Manteniendo la ocular presa, Helena se soltó el broche que cerraba su
manto, que se desprendió del hombro; tomó una mano de Alfredo y la
depositó en el pecho que había quedado al desnudo.
-¿En verdad crees que la posesión de este trofeo, hoy, como antes, como
siempre, no es motivo bastante para una guerra -le dijo, voluptuosa.
Alfredo, enajenado monje benedettino, abarcó pecho, apretó loco y,
apostatando de lo que, con argumentos profusos y bien construidos, había
sostenido en su libro, pensó que, desde luego, aquello que tenía entre mano
bien merecía no una, sino mil guerras, pasadas, presentes y futuras; pero no
quiso meterse en líos.
-Puede que en el pasado; pero sólo porque había aedos para cantarla. Y
ya no los hay -dijo Alfredo, echando agua al fuego.

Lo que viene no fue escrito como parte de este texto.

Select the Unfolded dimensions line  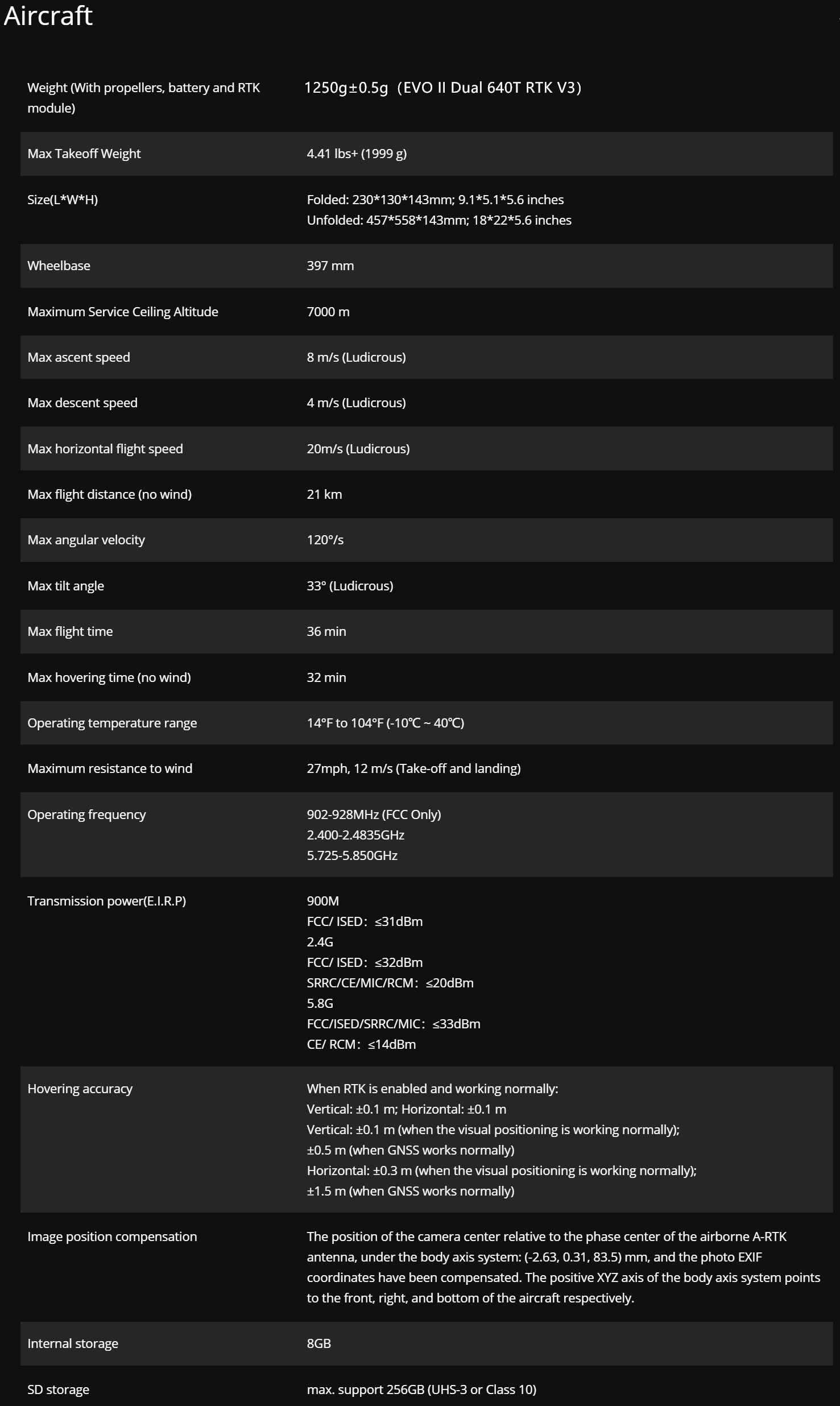point(439,220)
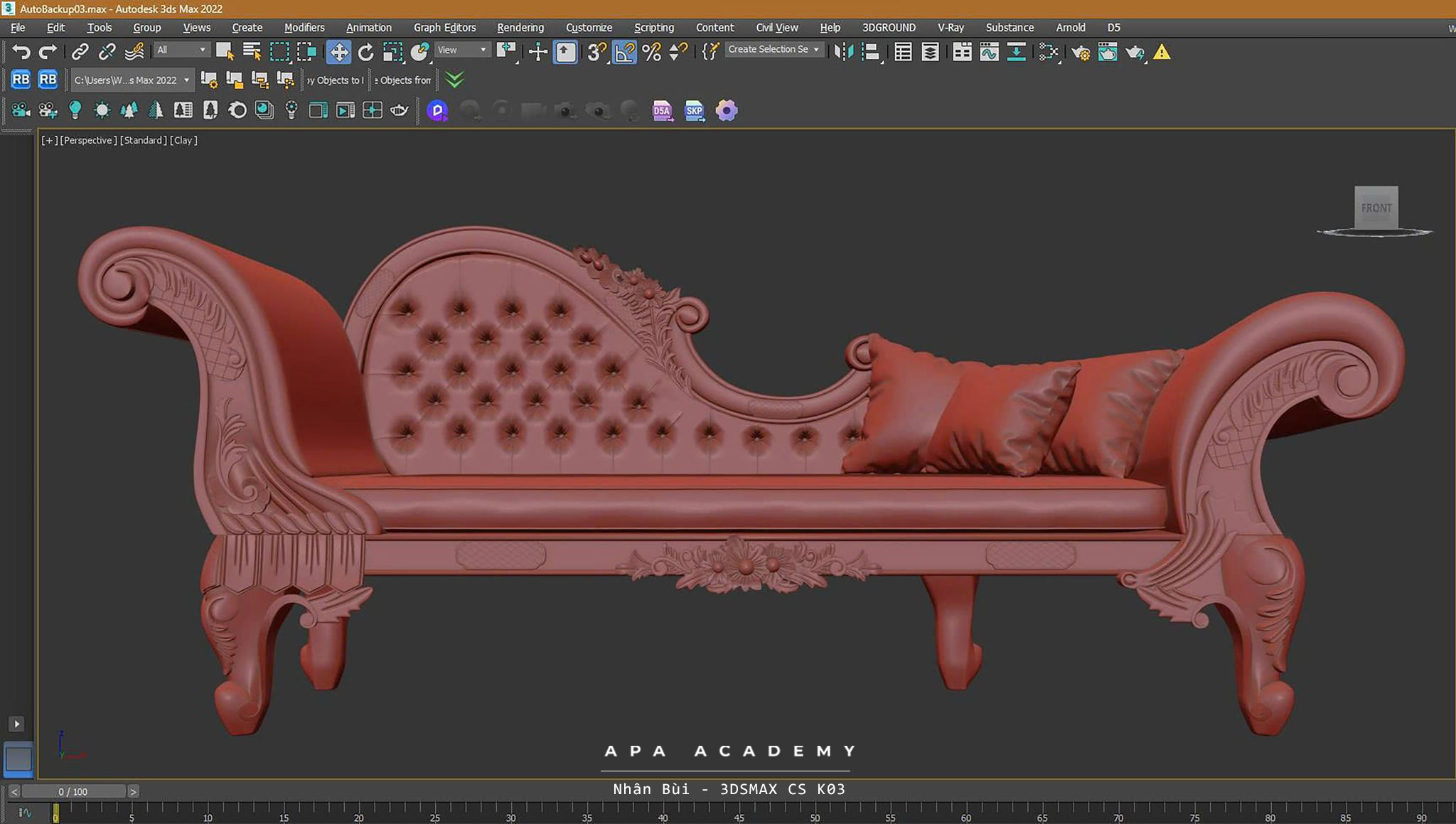Click the SKP import icon
The height and width of the screenshot is (824, 1456).
click(694, 110)
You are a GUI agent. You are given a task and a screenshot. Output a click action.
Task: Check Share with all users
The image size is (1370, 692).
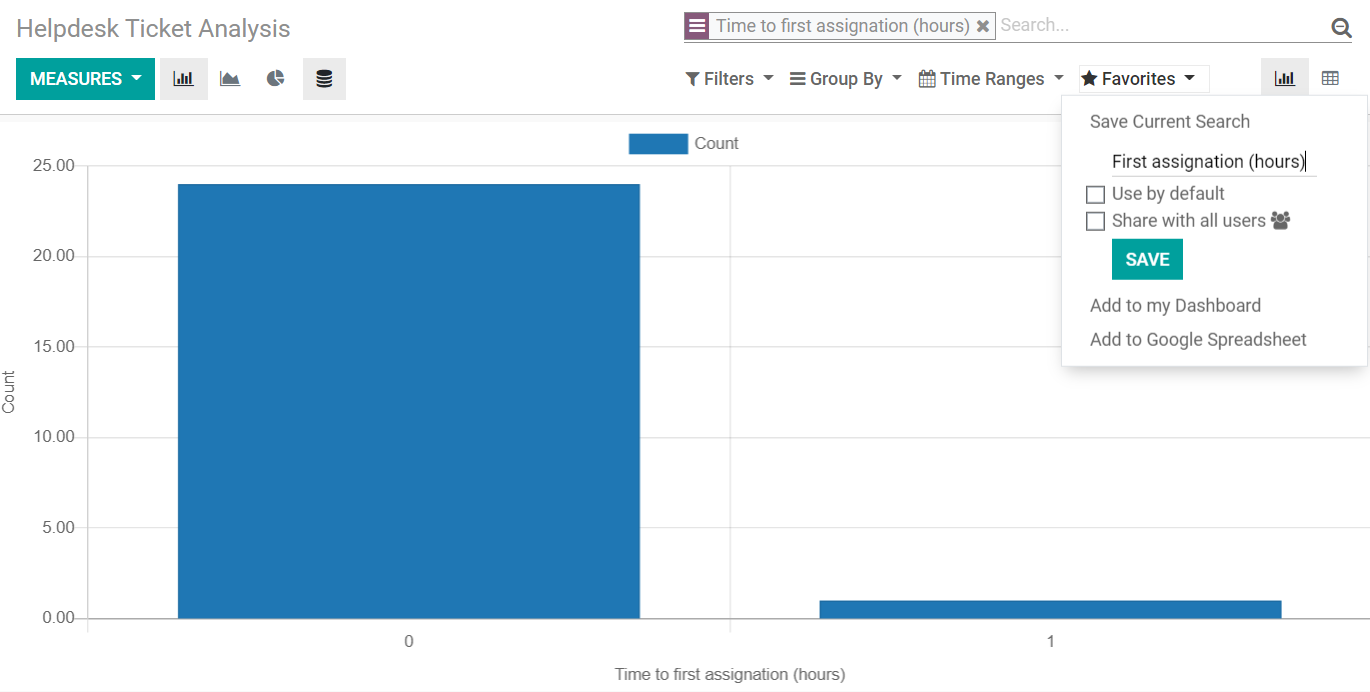coord(1095,221)
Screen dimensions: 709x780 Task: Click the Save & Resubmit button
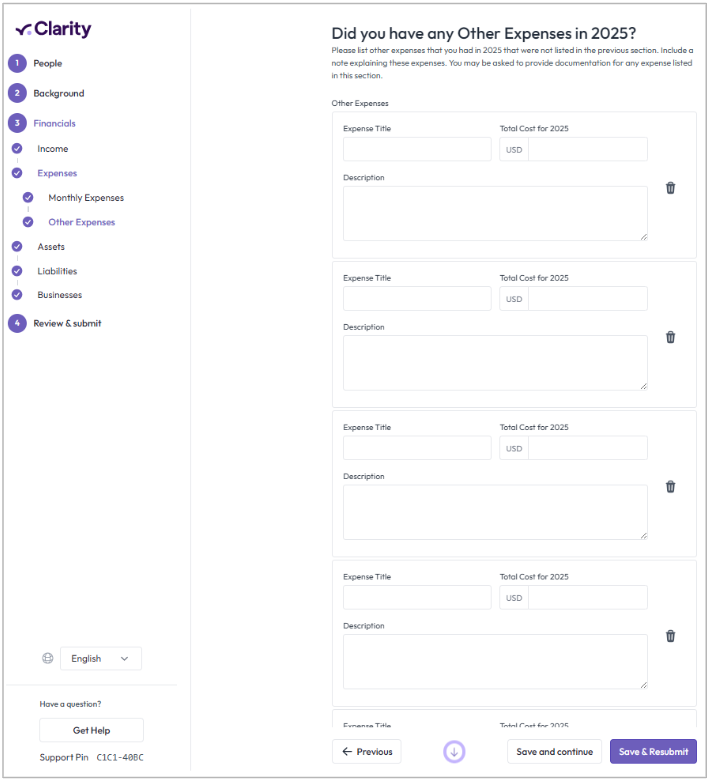point(653,752)
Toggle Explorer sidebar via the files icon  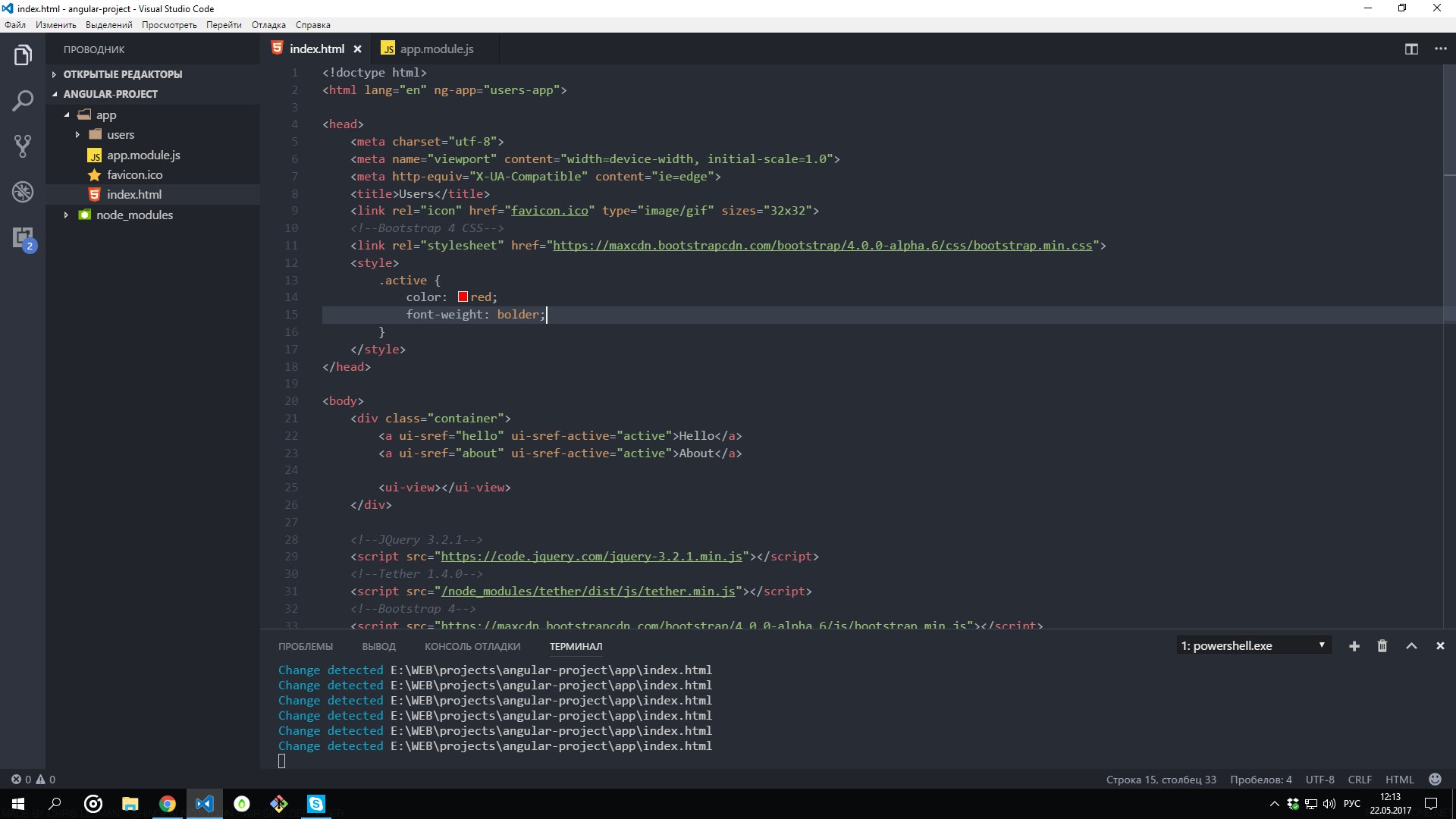click(x=23, y=55)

-Sí que los hay. Yo misma conozco a uno -respondió Helena.
-¿Sí...? ¿Quién?
-Aedo Álvarez Alcolea -le susurró muy queda, junto al oído,
mordisqueándole el lóbulo de la oreja, para, acto seguido, separarse de él con
la provocación hecha sonrisa y, compuesto su atuendo, tomar camino del baño
de señoras.
Cuando cesó el sexual escalofrío que le recorrió todo su cuerpo, de la
cabeza a los pies, el pobre Alfredo compuso el ánimo y echó a andar hacia el
comedor. En la misma puerta se cruzó con el cornilargo Atrida, que, con el
rostro encelado, sin duda para averiguar qué hacía su impúdica esposa,
marchaba en dirección a los servicios.
Con la emoción todavía impresa en la cara, Alfredo tomó asiento. Pasó
la mirada en derredor. Sus ojos se cruzaron con los de Homero que, desde la
distancia, sonriéndole, como si supiese lo que había pasado, rindiéndole
homenaje, levantó hacia él su copa y bebió del vinoso contenido.
Si todo no fue un sueño, así celebraron los funerales de Alfredo,
domador de palabras, forjador de mentiras.